Sentiments like those bring smiles to Andre Mitchell and Angel Ochoa, who helped found P-Town and In addition to teaching boxing skills, the academy also instructs youngsters from 7 to 18 years of age about football, martial arts and provides tutoring and homework assistance to students enrolled in its various programs.
Mitchell works as a fugitive tracker for the Los Angeles Police Department, a job that takes him all over the country. In the course of his work, he has encountered many young men without fathers or positive role models who turn to lives of crime. His passion for working with youngsters is driven by a determination to keep them out of the criminal justice system.

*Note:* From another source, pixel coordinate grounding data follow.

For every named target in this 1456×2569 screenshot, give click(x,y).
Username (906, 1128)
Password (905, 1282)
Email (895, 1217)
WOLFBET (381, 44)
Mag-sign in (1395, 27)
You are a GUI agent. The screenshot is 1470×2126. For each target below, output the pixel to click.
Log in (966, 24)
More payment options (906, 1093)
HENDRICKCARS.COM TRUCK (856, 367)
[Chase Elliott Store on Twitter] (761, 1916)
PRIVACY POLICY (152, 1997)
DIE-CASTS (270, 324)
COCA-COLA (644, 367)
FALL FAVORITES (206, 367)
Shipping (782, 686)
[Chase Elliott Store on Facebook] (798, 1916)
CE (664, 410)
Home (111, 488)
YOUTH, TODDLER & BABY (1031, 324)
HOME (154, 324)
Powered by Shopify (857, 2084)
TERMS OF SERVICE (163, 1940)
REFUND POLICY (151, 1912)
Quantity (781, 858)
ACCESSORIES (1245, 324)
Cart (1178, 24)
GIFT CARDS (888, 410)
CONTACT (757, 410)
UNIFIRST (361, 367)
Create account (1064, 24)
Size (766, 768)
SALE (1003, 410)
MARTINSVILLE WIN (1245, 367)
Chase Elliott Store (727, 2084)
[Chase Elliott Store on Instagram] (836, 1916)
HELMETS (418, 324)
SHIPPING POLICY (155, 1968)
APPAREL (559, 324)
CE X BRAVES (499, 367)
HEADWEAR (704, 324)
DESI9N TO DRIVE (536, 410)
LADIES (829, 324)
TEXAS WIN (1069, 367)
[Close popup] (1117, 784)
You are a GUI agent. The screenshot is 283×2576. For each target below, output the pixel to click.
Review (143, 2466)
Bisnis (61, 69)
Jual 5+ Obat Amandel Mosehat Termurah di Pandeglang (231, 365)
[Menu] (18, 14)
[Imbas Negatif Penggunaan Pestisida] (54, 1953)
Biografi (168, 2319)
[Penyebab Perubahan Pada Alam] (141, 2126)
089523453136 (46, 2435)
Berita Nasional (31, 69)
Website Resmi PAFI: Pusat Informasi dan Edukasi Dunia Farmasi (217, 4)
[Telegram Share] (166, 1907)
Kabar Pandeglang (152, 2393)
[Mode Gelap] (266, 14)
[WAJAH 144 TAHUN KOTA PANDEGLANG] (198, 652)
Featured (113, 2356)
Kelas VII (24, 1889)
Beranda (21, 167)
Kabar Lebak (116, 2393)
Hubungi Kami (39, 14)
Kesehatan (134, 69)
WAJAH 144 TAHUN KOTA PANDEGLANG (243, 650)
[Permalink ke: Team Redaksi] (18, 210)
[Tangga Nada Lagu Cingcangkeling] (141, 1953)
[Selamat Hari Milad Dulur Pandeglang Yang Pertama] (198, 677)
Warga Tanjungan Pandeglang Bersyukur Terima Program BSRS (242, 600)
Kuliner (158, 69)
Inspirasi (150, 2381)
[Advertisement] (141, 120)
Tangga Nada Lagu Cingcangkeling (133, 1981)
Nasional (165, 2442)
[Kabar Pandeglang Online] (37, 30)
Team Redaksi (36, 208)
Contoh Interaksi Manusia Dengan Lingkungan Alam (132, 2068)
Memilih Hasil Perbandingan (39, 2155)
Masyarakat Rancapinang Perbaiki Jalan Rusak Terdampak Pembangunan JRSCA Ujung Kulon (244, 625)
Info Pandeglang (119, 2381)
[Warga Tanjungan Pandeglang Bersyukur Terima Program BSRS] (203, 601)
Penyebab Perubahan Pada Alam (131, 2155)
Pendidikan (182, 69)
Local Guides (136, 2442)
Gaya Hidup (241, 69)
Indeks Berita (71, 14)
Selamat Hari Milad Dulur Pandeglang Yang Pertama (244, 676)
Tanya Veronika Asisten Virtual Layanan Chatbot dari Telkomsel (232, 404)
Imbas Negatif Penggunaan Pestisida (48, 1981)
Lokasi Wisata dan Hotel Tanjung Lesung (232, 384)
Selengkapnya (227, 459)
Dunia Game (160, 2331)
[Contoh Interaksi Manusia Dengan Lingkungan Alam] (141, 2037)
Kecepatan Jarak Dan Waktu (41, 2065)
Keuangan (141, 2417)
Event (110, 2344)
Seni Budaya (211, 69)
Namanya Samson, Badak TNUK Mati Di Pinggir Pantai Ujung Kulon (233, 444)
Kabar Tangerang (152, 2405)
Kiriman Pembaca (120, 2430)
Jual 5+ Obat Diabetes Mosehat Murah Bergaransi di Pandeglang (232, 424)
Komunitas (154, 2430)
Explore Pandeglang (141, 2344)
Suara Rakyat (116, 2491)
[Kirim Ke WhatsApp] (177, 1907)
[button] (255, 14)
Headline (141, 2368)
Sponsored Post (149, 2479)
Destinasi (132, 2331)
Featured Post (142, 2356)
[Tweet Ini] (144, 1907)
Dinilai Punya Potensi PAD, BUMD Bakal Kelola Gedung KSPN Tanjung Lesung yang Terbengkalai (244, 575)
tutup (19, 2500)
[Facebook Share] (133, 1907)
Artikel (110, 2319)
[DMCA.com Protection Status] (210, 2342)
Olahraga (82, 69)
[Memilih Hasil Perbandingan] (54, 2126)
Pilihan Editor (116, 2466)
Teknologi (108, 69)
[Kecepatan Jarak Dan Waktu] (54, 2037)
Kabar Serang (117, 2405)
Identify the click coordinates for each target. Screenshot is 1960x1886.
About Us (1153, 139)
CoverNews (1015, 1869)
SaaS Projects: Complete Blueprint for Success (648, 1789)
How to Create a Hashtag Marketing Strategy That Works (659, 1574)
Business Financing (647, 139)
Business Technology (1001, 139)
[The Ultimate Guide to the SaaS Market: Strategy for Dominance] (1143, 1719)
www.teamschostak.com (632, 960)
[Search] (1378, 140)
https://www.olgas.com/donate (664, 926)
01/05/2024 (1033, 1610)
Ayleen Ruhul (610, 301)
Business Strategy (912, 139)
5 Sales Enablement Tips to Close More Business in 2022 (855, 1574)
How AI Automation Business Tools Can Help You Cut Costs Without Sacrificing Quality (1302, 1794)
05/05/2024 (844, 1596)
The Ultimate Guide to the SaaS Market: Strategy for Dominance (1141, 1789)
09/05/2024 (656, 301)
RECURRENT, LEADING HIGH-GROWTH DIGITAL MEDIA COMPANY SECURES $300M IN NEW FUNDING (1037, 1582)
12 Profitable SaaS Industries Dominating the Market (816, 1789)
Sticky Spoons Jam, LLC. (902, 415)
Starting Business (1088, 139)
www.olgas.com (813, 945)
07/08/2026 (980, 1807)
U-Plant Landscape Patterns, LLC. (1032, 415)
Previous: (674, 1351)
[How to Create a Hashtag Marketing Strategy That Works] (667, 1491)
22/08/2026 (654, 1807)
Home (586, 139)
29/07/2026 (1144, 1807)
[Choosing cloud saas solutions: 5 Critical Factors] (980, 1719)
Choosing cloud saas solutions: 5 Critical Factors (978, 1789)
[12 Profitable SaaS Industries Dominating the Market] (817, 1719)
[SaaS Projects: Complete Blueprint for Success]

Mitchell and the City of Perris have partnered for 10 years to create football, boxing and martial-arts programs.
“We could not do what we do without the help and cooperation of the City of Perris,” Mitchell said. “Teaming up with the City has made this community a better place.”
Ochoa said the City’s commitment to working with youth is never more clear than when it sponsors events like the skills clinic.
“The City and P-Town are on the same page,” he said. “We are committed to keeping our youngster on the right path through hard work, studying and staying off the streets and out of gangs,” Ochoa said. “In those efforts, the City of Perris has been our shoulder.”